*Data for this exercise*:
╔══

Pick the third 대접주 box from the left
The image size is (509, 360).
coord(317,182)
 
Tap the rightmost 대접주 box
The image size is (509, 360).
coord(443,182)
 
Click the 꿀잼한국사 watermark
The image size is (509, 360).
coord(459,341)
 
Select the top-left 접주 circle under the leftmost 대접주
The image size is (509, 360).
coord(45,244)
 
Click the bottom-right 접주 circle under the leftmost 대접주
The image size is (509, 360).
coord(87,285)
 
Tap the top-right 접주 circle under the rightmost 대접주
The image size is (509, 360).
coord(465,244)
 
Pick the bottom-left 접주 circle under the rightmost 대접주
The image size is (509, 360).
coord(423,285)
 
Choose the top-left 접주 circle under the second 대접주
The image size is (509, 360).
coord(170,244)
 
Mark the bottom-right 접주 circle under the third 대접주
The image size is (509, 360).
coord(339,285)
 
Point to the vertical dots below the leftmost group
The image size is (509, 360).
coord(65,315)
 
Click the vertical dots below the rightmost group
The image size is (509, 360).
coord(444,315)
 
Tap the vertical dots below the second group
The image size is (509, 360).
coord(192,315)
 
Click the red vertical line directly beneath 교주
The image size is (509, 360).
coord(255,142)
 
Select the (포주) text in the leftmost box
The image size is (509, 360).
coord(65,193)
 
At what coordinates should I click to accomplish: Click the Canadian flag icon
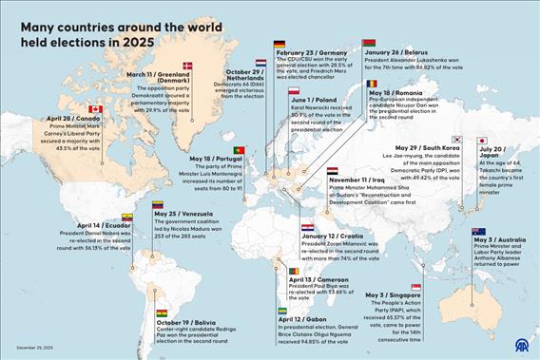tap(95, 110)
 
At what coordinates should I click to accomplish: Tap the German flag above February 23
tap(280, 44)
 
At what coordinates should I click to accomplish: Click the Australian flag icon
tap(478, 232)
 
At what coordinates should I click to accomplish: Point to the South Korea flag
tap(456, 140)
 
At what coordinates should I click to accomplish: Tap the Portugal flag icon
tap(239, 150)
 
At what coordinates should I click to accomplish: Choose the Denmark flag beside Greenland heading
tap(187, 66)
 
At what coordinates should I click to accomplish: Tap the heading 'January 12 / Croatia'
tap(332, 236)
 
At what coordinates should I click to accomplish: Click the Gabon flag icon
tap(283, 311)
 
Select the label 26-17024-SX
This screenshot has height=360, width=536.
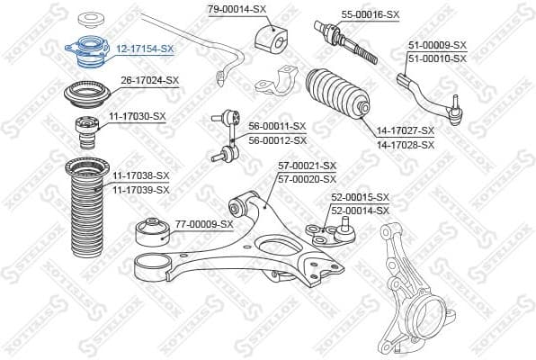click(150, 80)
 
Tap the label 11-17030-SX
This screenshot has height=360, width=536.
click(138, 116)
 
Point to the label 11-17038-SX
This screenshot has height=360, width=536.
click(141, 176)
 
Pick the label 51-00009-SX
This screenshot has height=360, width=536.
click(437, 44)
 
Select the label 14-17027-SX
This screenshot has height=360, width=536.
click(405, 130)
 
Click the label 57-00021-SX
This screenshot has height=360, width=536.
click(307, 166)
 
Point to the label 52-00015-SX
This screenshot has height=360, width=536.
click(360, 197)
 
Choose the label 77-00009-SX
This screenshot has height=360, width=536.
click(203, 224)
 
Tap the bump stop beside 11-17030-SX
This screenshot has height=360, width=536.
click(88, 133)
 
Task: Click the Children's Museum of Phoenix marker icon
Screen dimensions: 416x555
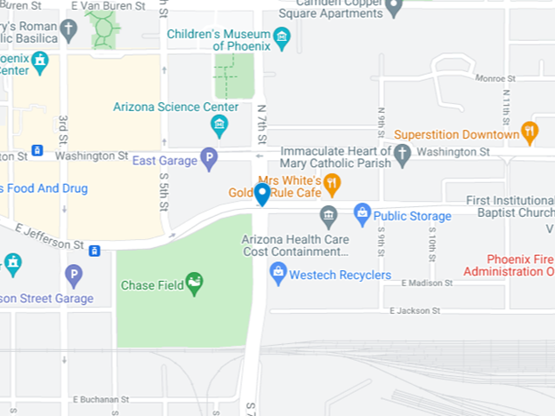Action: pyautogui.click(x=283, y=36)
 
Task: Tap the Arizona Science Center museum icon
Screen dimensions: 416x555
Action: pyautogui.click(x=220, y=124)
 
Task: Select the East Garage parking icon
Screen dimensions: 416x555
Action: pyautogui.click(x=208, y=159)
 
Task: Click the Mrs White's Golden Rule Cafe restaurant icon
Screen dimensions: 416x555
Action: pyautogui.click(x=333, y=184)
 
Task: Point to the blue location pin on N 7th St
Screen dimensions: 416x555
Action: pyautogui.click(x=262, y=194)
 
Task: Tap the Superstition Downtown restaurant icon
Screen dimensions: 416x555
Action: pyautogui.click(x=530, y=132)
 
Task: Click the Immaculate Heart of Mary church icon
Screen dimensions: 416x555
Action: pyautogui.click(x=402, y=156)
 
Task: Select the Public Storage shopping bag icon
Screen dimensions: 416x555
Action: pyautogui.click(x=362, y=213)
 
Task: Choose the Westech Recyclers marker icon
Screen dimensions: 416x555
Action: pyautogui.click(x=278, y=274)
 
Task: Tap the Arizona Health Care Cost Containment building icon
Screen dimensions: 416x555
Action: pyautogui.click(x=329, y=216)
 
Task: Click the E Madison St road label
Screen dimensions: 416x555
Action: pyautogui.click(x=426, y=284)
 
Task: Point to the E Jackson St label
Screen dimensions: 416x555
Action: pyautogui.click(x=415, y=311)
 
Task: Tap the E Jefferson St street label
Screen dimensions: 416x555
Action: pyautogui.click(x=48, y=236)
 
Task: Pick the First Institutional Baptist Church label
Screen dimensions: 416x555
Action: pyautogui.click(x=511, y=206)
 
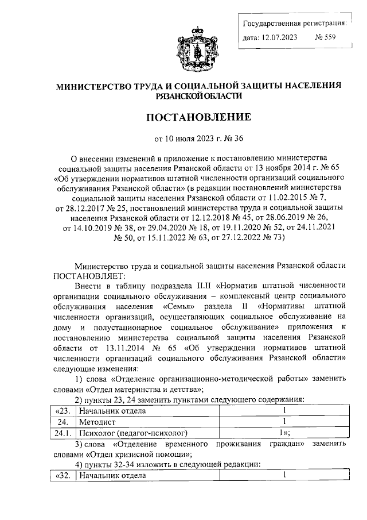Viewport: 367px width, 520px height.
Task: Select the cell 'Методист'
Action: coord(96,421)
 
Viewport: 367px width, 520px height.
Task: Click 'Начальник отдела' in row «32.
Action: coord(113,476)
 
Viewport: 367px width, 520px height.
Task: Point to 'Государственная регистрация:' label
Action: coord(295,24)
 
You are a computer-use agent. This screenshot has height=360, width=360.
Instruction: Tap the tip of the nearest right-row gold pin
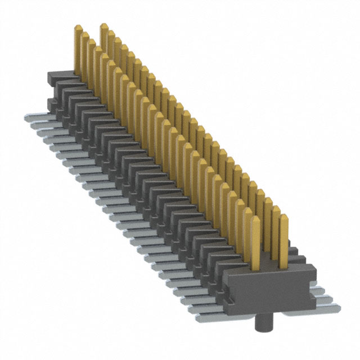[284, 209]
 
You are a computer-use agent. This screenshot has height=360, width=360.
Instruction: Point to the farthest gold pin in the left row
[78, 51]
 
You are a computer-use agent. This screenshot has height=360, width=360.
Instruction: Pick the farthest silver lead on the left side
[34, 119]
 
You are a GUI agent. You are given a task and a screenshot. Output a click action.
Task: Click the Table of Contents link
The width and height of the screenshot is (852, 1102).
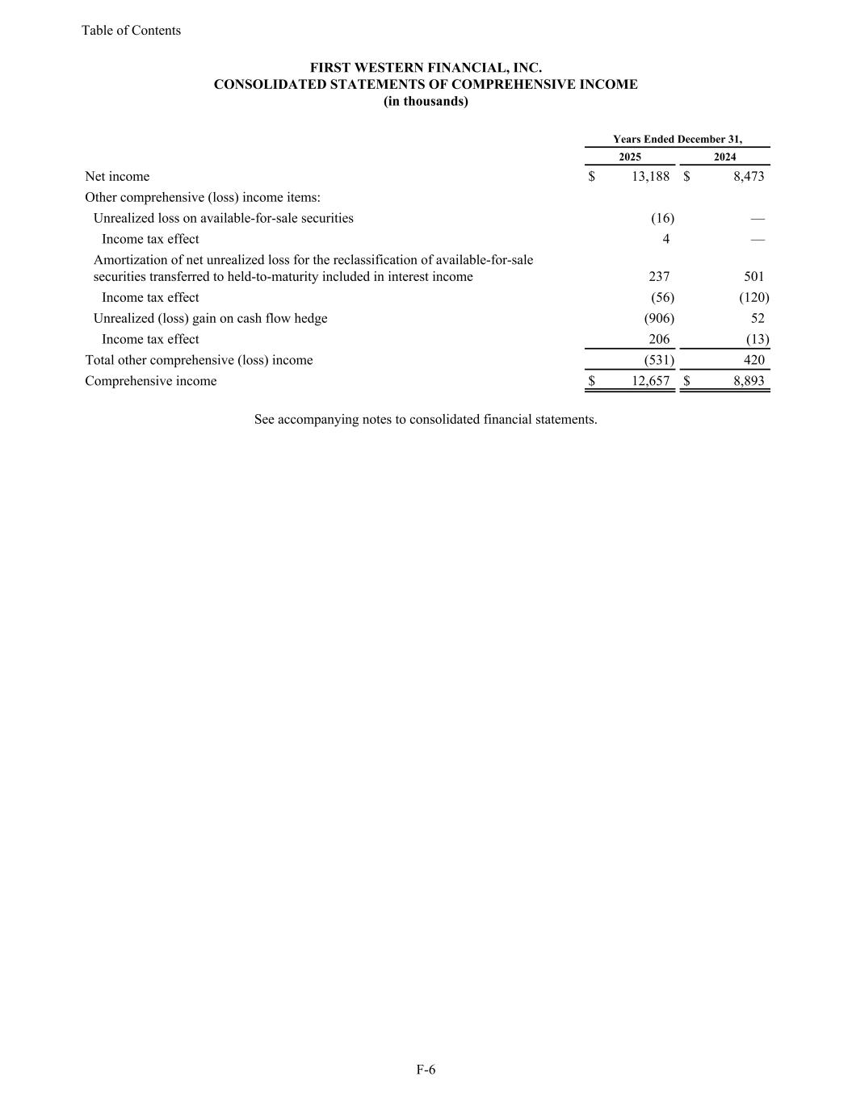(131, 31)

╚══

*Exercise requirements*: Copy the entries above word for word, from the first line through the line containing "coord(87,285)", with both ends included.

*Task solution*:
Pick the third 대접주 box from the left
The image size is (509, 360).
coord(317,182)
 
Tap the rightmost 대접주 box
The image size is (509, 360).
coord(443,182)
 
Click the 꿀잼한국사 watermark
The image size is (509, 360).
coord(459,341)
 
Select the top-left 접주 circle under the leftmost 대접주
The image size is (509, 360).
coord(45,244)
 
Click the bottom-right 접주 circle under the leftmost 대접주
The image size is (509, 360).
coord(87,285)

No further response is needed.